To a large extend, I think that the problems we had with Meltdown and
Spectre weren't the fault of our processes so much as the fact that we
weren't allowed to have a sane process.  As far as I know, the number
of upstream-focused non-Intel-employed Linux developers who were told
about Meltdown and Spectre in a timely manner can be counted on a very
small number of fingers on one hand.  Those people had no channel to
communicate with any of the distro people involved in a timely manner.

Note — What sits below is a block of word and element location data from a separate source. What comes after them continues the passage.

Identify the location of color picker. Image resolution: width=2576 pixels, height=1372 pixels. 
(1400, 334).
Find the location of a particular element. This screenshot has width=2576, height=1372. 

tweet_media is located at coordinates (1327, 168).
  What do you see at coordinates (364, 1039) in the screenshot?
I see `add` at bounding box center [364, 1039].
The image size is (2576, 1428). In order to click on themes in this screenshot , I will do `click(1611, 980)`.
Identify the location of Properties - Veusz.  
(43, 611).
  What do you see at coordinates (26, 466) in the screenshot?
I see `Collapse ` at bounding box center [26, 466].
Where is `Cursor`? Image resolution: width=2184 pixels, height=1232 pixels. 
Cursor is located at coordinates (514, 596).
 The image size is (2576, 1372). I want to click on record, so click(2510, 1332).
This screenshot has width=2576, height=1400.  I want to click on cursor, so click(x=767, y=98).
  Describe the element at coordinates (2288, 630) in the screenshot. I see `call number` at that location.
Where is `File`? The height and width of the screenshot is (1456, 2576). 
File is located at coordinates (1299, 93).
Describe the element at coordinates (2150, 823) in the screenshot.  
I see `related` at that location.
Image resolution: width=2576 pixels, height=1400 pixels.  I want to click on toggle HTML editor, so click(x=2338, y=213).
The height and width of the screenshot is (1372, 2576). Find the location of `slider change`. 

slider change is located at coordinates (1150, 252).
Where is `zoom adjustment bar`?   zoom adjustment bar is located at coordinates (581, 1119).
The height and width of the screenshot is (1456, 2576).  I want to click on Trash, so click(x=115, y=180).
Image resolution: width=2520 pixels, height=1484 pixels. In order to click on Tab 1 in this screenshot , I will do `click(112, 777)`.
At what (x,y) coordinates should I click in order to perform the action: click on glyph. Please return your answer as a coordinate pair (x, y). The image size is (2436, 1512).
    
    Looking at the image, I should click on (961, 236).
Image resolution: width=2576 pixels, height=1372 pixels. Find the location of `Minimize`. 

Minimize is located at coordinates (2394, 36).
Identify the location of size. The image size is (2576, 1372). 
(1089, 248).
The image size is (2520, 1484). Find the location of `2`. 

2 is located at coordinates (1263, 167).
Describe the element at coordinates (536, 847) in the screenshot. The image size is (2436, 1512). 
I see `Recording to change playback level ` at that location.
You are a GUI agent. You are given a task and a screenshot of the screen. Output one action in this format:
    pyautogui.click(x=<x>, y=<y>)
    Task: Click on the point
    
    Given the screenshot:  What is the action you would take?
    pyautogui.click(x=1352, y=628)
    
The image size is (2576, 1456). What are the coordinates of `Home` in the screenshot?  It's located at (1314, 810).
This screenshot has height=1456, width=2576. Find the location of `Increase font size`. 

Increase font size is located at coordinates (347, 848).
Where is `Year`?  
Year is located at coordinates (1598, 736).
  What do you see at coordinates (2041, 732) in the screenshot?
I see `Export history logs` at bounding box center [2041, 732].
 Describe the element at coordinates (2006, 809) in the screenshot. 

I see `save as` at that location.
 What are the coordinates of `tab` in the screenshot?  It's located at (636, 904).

This situation was not good.

Perhaps the Linux community could have a small team that handles
coordination of severe incidents along with a documented process for
what happens when the process is invoked.  It would need to be
designed in such a way that vendors would be willing to use it when
needed and that it gave the Linux world enough flexibility to actually
handle the issue.  At the very least, the relevant maintainers and
perhaps some relevant upstream reviewers would get notified, and the
people working on the issue for distros could actually communicate
with the upstream folks.  The total set of people involved would be
small.  It could be useful to try to get the process to work similarly
to whatever Microsoft and Apple do.

(There was another CVE that got much less press that I was involved,
and it didn't get much attention in Linux land because Linux was only
minimally affected.  Despite being an Intel/AMD issue, all of the
coordination was done by Microsoft, and it was done remarkably well
once the process actually got started.)